Before we launch into the next phase of our tour and really get to see the damage that palm oil is doing to Indonesia’s environment, there’s one last interview to present. Madeleine is the ship’s captain and, although this is her first time as captain of a Greenpeace ship, she has a long involvement with both this organisation and others involved in environmental and social campaign work.
Here she is describing her first experiences with the Rainbow Warrior in the Pacific and why she loves direct action. There’s a transcript below.
“I remember when I first joined the Rainbow Warrior, I’d been sailing on a ship that was a copy of the Warrior but it was a private yacht – it was very well maintained, had a very big budget and was always in very good shape. When I joined the Warrior in Auckland, I found my own way to the ship – I didn’t expect anyone to pick me up at the airport although someone was there waiting for me and I walked straight past them.
“So I was sitting on the dock, just looking at the ship before I got on board, and I thought, “They look like such a bunch of freaks!” Really, that’s what I thought. “Am I really going to sea with them? They look like such a bunch of hippies.” And I’ve grown to love them.
“I understood that we were going to be doing a tour in New Zealand but when I joined the ship I was told we were going to Moruroa atoll to protest nuclear testing. So it was a big honour to be able to be on the ship, to be going on this very important, historic, significant campaign.
“It was completely a dream come true. My first action was to drive an inflatable into a nuclear test site in the middle of the Pacific. It was exactly what I’d dreamed Greenpeace was all about, and it just seemed so impossible.
“We were surrounded by the French navy, a really powerful military force, and they were just going to put me in the middle of the ocean in the middle of the night, 20 miles from the nearest land and the nearest land is a nuclear test site.
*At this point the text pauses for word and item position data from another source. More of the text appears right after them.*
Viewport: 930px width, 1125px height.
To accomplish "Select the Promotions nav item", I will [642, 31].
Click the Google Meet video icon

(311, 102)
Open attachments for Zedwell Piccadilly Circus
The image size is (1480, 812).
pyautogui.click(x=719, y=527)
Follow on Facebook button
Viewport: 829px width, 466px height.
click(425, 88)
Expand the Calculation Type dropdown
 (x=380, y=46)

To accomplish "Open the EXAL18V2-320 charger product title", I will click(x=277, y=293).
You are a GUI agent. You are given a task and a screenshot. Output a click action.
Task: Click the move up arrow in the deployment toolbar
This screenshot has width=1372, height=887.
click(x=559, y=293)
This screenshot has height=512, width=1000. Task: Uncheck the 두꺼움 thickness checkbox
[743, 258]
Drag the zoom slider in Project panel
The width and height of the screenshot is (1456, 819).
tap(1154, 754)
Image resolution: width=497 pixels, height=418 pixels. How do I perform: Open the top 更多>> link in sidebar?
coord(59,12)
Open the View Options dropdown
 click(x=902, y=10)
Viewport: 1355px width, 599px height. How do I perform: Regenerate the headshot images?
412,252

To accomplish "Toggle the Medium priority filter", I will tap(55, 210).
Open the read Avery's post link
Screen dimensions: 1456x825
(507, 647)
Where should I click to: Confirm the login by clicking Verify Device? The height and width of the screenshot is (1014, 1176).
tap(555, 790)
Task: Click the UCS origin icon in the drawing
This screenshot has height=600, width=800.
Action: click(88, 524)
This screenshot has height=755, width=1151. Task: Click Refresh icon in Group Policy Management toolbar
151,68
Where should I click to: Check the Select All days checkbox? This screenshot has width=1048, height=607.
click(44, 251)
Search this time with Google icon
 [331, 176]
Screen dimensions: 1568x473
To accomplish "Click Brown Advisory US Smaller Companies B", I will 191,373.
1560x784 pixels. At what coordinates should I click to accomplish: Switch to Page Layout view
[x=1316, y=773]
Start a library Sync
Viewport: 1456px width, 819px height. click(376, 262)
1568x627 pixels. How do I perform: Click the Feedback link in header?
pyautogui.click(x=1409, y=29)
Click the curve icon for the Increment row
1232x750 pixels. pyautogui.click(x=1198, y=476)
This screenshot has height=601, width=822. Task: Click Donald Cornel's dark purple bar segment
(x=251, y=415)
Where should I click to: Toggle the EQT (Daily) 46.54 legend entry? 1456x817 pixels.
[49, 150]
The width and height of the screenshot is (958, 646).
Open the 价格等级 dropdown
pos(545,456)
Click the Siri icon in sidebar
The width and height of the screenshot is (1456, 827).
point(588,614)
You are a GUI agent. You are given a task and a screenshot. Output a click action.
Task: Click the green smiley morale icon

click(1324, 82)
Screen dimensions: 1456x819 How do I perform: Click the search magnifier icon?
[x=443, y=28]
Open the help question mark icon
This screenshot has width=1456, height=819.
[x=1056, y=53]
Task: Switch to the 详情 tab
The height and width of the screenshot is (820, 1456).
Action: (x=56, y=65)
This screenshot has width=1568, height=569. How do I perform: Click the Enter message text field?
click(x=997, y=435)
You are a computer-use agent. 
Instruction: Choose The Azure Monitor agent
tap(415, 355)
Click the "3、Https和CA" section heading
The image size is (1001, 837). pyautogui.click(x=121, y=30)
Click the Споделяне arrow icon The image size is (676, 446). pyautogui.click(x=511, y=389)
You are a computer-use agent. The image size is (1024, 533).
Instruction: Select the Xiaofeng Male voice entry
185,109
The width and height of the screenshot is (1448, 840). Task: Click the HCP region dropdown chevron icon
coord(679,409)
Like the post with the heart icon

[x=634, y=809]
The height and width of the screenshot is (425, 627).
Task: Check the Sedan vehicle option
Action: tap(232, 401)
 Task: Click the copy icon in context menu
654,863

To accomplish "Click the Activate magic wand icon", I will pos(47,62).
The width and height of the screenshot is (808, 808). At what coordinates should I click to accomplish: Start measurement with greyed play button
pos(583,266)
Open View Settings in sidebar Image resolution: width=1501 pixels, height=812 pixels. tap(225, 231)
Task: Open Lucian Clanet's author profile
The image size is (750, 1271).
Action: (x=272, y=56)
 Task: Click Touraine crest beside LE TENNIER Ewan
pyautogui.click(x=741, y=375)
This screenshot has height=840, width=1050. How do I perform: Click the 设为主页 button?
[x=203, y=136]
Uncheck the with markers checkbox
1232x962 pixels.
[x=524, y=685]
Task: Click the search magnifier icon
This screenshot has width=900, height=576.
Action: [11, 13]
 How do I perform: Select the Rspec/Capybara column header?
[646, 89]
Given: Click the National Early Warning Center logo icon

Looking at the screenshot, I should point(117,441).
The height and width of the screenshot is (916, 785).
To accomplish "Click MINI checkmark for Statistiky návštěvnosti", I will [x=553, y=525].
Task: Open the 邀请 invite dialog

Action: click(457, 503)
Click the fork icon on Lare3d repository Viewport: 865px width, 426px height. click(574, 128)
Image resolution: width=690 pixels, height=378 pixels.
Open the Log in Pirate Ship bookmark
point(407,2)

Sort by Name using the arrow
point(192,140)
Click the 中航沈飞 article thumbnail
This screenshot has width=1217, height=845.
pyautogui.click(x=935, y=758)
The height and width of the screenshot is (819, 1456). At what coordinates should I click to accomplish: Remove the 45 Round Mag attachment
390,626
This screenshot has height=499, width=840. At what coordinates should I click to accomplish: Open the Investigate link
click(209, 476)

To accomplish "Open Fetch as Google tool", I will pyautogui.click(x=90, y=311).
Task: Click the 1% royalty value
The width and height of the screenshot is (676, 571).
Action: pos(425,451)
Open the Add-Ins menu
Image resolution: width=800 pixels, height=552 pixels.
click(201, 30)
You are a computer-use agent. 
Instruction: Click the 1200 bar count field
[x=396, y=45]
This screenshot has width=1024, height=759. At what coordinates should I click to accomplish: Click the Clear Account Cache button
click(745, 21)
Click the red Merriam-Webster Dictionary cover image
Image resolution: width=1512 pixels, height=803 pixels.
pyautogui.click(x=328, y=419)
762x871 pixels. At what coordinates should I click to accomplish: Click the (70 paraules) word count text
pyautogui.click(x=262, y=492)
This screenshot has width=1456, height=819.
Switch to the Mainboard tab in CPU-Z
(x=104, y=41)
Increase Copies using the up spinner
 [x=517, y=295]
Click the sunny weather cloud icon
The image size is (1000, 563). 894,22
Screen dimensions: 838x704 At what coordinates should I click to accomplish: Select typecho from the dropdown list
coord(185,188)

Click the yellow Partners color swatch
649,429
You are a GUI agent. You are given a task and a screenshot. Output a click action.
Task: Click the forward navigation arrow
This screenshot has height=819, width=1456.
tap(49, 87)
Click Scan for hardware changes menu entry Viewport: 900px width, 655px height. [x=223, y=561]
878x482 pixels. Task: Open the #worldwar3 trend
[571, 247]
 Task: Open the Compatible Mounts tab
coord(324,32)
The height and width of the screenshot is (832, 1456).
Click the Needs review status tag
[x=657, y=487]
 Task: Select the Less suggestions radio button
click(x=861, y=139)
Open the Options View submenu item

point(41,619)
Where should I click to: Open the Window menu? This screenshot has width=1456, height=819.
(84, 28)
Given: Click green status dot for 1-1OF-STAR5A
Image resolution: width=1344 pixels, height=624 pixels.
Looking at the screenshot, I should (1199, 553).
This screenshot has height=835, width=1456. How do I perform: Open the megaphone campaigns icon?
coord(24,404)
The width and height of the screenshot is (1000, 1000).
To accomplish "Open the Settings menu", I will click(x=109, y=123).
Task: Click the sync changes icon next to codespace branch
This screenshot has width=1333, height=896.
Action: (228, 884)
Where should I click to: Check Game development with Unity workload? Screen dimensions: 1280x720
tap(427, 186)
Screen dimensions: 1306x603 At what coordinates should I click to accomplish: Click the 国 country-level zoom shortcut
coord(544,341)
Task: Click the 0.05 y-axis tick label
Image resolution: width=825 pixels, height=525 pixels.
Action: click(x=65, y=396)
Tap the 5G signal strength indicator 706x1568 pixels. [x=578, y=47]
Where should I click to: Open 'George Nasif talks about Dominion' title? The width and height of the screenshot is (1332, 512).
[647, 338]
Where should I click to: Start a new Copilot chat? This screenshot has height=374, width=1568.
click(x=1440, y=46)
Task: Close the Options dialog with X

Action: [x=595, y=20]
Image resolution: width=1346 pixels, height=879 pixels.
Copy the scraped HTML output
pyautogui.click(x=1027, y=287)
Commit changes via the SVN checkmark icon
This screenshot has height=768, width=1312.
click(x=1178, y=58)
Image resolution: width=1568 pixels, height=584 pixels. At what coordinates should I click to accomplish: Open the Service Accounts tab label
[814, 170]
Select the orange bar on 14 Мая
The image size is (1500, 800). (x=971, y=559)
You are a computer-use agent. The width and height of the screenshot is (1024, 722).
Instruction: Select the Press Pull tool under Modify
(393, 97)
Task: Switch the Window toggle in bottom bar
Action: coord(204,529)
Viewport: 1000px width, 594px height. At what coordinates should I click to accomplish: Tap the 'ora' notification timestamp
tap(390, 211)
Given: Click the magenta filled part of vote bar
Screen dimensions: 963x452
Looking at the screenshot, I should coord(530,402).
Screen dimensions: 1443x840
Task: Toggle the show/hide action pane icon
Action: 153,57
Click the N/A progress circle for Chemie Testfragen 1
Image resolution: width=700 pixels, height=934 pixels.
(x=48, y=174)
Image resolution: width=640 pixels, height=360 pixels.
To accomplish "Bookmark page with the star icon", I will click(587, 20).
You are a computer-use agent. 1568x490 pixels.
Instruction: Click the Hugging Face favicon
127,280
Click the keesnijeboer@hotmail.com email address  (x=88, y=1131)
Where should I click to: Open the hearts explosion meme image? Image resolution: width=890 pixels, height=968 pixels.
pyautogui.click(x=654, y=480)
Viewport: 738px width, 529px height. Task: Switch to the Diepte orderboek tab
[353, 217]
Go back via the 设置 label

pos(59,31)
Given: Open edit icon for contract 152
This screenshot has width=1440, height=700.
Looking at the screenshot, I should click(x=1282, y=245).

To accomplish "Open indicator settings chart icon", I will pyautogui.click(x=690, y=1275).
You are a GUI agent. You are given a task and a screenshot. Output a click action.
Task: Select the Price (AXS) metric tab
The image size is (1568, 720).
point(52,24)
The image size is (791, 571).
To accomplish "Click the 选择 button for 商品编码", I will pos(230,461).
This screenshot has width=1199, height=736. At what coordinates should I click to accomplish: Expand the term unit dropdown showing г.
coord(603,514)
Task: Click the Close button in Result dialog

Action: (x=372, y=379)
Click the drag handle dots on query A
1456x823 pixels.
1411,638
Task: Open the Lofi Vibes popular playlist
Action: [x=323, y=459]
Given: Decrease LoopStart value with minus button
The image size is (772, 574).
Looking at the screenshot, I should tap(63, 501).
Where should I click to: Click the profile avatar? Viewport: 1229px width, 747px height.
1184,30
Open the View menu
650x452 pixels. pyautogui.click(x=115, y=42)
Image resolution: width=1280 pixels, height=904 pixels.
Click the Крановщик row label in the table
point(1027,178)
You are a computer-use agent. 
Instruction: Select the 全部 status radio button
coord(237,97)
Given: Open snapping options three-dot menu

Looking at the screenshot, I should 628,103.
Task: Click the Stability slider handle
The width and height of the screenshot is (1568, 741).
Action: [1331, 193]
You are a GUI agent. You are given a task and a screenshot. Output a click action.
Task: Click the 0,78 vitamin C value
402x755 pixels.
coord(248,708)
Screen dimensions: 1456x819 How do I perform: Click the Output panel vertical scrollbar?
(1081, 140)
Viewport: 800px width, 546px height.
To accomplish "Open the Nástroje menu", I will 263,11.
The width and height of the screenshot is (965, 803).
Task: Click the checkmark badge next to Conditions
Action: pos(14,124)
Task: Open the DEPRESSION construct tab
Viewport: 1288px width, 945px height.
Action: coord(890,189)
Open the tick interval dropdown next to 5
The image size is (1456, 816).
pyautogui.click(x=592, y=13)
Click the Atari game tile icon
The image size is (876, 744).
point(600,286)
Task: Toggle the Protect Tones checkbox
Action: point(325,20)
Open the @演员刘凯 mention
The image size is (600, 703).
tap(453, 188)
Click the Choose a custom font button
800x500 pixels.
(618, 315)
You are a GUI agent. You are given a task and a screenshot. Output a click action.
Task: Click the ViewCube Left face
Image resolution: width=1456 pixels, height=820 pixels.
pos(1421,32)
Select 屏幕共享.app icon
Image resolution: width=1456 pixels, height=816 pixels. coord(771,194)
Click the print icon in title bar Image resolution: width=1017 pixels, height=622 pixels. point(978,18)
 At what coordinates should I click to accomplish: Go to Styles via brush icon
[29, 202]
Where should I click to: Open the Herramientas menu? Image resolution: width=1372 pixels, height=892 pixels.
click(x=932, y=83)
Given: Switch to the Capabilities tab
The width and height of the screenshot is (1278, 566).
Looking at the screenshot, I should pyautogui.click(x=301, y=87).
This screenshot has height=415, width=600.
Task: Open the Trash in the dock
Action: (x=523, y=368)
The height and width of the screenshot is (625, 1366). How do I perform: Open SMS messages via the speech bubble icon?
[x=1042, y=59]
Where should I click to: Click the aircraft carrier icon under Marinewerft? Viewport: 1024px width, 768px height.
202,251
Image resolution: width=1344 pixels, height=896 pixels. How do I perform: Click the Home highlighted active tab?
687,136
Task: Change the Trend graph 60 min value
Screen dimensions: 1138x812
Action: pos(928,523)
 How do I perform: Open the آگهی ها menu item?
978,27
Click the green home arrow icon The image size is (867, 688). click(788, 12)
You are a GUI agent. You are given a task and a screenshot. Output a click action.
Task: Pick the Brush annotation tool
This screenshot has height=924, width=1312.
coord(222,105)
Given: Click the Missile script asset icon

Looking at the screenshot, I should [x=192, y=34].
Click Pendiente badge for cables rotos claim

I’ve got to drive a boat off into the darkness, find my way across a reef and then climb up on a drilling rig where they’re going to do a nuclear test. It was completely my childhood fantasy, it was great.
“We did it and it was a successful action, and although we didn’t stop every nuclear test, I think it certainly brought the issue to the front page of the world news.
I’ve always felt really passionate about direct actions and I’ve been involved in them since university days when I was involved in social and environmental direct action. I think it is a really effective tool and it’s a really good release for people who are working in the environment or for a campaign that they believe in – instead of all the writing and reporting and talking, you can do something. You can physically present yourself and say this is what I believe in. It’s more powerful than just wearing a t-shirt.”